(EXERCISE OBJECTIVE): Print word for word the records from the line containing "Select the Growth" through the end.

(Stored records):
━━━━━━━━━━━━━━━━━━━━

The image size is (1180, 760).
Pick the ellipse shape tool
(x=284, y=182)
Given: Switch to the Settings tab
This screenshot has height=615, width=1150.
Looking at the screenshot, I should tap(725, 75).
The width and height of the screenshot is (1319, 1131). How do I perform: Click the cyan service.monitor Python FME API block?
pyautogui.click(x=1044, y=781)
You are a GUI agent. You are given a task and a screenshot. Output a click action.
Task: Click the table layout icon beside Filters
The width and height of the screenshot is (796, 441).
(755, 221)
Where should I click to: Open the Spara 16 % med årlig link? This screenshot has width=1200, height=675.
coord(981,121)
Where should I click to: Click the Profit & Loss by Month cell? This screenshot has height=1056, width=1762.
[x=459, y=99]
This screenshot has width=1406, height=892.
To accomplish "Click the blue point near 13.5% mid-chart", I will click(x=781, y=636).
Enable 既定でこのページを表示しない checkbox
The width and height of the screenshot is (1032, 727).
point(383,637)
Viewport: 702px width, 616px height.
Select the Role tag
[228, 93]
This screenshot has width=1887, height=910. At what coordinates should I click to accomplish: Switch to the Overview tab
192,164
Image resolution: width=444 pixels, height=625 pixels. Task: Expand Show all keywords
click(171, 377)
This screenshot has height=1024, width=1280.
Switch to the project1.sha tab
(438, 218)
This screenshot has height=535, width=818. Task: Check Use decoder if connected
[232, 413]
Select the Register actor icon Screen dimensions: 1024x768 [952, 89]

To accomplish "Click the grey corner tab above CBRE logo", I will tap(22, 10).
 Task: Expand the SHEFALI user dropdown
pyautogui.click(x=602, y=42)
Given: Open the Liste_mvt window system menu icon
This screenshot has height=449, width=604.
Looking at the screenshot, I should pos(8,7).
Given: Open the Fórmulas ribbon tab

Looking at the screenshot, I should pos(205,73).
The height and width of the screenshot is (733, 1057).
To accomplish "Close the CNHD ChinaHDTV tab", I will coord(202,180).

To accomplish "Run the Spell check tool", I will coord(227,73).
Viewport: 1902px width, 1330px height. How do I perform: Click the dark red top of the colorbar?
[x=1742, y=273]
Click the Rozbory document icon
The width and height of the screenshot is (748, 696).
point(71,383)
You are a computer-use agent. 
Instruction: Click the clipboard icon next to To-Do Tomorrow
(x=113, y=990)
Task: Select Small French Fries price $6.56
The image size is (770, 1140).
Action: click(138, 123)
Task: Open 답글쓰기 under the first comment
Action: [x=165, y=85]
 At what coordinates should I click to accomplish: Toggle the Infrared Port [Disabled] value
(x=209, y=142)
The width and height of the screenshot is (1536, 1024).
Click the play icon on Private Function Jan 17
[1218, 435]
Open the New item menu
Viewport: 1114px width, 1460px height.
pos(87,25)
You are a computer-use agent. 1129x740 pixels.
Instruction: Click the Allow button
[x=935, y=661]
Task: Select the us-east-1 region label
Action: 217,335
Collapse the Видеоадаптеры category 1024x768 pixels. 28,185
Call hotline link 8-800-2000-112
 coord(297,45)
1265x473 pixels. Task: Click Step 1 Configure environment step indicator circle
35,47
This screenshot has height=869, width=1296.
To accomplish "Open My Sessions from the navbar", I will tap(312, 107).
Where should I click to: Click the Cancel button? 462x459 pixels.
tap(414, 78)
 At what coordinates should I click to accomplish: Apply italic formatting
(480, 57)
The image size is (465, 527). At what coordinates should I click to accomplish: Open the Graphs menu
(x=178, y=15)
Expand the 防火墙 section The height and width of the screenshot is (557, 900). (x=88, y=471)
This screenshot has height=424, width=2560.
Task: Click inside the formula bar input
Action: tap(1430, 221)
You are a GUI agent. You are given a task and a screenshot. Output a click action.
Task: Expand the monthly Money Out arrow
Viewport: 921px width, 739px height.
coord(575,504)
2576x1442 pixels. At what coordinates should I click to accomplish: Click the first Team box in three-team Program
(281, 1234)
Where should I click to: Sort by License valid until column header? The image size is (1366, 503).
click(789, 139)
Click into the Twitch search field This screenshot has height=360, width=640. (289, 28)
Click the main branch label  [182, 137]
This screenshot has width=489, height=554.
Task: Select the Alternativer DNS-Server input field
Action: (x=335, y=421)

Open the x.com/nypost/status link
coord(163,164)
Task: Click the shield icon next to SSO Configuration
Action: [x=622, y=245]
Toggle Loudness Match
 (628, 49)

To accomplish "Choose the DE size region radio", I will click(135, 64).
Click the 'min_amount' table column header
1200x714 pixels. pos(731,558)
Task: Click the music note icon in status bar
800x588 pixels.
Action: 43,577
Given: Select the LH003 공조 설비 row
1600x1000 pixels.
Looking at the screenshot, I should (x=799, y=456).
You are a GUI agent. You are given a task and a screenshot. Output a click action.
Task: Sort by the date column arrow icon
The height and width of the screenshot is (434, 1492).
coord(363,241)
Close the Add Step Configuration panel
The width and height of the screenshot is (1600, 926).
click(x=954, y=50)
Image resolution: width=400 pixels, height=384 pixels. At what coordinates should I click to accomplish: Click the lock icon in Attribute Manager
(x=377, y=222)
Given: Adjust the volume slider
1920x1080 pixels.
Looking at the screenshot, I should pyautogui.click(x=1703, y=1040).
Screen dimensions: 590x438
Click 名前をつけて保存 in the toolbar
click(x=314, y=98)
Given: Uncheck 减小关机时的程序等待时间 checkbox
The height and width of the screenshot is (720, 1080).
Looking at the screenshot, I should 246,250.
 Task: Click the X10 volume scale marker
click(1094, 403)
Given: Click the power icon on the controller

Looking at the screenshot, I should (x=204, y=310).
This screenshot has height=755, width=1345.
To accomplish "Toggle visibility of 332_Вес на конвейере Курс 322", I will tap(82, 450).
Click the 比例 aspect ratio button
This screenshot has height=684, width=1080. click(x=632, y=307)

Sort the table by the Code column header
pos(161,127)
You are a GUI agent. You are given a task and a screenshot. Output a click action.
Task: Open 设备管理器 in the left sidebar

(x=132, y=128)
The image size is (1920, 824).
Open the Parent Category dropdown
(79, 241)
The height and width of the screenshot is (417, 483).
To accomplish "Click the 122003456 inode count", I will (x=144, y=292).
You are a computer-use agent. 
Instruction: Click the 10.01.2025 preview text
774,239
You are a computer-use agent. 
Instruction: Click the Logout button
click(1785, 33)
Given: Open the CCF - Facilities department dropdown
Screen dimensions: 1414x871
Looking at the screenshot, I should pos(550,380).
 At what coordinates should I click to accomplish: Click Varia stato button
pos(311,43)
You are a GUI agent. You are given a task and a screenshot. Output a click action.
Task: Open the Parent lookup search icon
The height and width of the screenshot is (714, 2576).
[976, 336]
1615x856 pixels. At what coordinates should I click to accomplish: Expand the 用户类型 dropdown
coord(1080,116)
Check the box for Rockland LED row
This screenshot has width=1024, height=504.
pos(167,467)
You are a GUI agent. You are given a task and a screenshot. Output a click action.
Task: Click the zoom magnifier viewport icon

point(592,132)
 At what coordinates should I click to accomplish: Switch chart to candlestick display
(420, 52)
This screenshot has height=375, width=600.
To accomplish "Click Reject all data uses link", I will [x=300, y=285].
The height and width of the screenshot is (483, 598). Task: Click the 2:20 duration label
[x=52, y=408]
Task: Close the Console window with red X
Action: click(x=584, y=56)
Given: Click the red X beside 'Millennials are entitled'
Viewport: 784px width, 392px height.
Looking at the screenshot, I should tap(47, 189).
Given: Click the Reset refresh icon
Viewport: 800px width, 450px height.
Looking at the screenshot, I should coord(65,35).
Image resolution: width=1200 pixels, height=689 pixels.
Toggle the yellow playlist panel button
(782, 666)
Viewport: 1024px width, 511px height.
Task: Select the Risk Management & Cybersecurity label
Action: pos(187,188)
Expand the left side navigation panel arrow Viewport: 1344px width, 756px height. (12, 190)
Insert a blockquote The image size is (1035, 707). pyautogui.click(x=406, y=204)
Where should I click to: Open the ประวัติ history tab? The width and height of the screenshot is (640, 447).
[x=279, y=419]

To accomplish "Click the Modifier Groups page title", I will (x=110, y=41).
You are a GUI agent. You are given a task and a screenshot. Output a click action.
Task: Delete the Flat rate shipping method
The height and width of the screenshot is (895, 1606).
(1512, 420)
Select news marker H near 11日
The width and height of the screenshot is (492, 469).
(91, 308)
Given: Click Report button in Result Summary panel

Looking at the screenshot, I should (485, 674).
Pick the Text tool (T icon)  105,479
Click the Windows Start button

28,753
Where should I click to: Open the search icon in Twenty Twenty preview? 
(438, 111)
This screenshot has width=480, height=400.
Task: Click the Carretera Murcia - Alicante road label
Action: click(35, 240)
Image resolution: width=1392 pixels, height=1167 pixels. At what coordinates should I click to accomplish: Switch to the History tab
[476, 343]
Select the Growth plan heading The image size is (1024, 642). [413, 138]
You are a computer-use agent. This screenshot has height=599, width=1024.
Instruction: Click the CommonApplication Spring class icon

━━━━━━━━━━━━━━━━━━━━

(TASK RESULT):
Select the Growth plan heading The image size is (1024, 642). [413, 138]
You are a computer-use agent. This screenshot has height=599, width=1024.
Instruction: Click the CommonApplication Spring class icon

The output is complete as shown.